A. Application of the Implied Discretionary Function Exception in the SIAA

The discretionary function exception's application to this case is a jurisdictional question. Therefore, the court will consider this issue before determining whether the elements of a cause of action are present, or if any genuine issue of material fact exists.

In McMellon v. United States, 387 F.3d 329 (4th Cir.2004), the Fourth Circuit, sitting en banc, found that "the government's waiver of sovereign immunity reflected in the Suits in Admiralty Act is subject to an implied exception similar to the discretionary function exception contained in the Federal Torts Claims Act." 387 F.3d at 331. The McMellon court further instructed that "it is therefore appropriate for FTCA cases to guide the application of the exception under the SIAA." Id. at 349. Therefore, this court will apply the same discretionary function analysis employed under Federal Tort Claims Act ("FTCA"), 28 U.S.C. §§ 2671-2680 (2000), claims to the facts in this case.

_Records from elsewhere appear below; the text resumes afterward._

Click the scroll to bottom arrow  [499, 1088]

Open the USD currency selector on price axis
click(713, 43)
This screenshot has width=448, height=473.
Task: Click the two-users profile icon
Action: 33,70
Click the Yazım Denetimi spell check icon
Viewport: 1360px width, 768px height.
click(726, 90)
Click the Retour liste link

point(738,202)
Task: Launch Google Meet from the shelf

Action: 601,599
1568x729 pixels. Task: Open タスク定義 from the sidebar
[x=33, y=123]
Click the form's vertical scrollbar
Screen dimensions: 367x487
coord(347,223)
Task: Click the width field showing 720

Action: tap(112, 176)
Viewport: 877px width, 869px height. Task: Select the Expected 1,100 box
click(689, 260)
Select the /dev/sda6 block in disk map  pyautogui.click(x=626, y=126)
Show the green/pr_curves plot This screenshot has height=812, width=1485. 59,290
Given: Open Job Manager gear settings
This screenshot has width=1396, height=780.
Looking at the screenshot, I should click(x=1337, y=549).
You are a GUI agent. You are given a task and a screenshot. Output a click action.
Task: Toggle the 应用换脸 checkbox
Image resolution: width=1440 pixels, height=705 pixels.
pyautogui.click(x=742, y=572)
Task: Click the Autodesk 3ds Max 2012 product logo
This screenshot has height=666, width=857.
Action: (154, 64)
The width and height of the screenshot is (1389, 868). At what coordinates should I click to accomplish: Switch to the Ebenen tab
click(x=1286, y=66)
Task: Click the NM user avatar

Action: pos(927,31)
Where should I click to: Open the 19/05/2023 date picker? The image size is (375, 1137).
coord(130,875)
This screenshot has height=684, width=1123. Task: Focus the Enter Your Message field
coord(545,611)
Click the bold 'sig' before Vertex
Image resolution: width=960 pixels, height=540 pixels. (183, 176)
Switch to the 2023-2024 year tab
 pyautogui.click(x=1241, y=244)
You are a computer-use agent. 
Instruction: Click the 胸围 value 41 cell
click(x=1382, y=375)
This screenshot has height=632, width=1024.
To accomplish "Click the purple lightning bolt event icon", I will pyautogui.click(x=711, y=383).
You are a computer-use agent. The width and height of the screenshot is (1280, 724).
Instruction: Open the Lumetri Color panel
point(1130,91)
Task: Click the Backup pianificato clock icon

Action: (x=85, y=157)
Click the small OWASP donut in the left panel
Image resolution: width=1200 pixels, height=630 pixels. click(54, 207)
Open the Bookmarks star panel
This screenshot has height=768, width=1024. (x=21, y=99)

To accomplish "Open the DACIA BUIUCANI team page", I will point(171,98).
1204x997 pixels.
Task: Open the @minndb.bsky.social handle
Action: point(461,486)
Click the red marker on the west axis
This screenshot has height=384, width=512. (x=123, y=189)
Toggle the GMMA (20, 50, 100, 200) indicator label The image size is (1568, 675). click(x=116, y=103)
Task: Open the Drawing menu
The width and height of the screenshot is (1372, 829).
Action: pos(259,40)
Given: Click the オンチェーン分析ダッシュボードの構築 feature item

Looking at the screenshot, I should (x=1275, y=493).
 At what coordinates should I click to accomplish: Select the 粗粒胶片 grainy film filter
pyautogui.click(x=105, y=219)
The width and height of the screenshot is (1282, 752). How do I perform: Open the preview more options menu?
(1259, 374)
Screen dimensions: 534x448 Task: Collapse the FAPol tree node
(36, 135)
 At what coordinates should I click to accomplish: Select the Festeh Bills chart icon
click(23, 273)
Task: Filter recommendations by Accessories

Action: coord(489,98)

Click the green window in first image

The discretionary function exception to the FTCA and SIAA is a difficult area of the law because it challenges typical notions of liability. Under the discretionary function analysis, exposure to liability is based, not upon negligence, but upon questions of "public policy." The exception exists in order "to prevent judicial `second-guessing' of legislative and administrative decisions grounded in social, economic, and political policy through the medium of an action in tort." United States v. S.A. Empresa de Viacao Aerea Rio Grandense (Varig Airlines), 467 U.S. 797, 814, 104 S.Ct. 2755, 81 L.Ed.2d 660 (1984). As such, the exception is an acknowledgment that an agency, charged with the daunting task of administering a government policy or agenda, cannot be expected to create regulations that serve as a blueprint for all conceivable factual situations arising within the scope of its regulatory authority. Thus, when necessary, agencies may enact regulations that empower government decision-makers with the authority to make choices or judgments based on the underlying policy goals of the regulatory regime. Such decisions are protected from liability by the discretionary function exception to the SIAA when the decision-maker, exercising his or her government-created discretion, bases the decision on the policy concerns of the governing regulatory regime.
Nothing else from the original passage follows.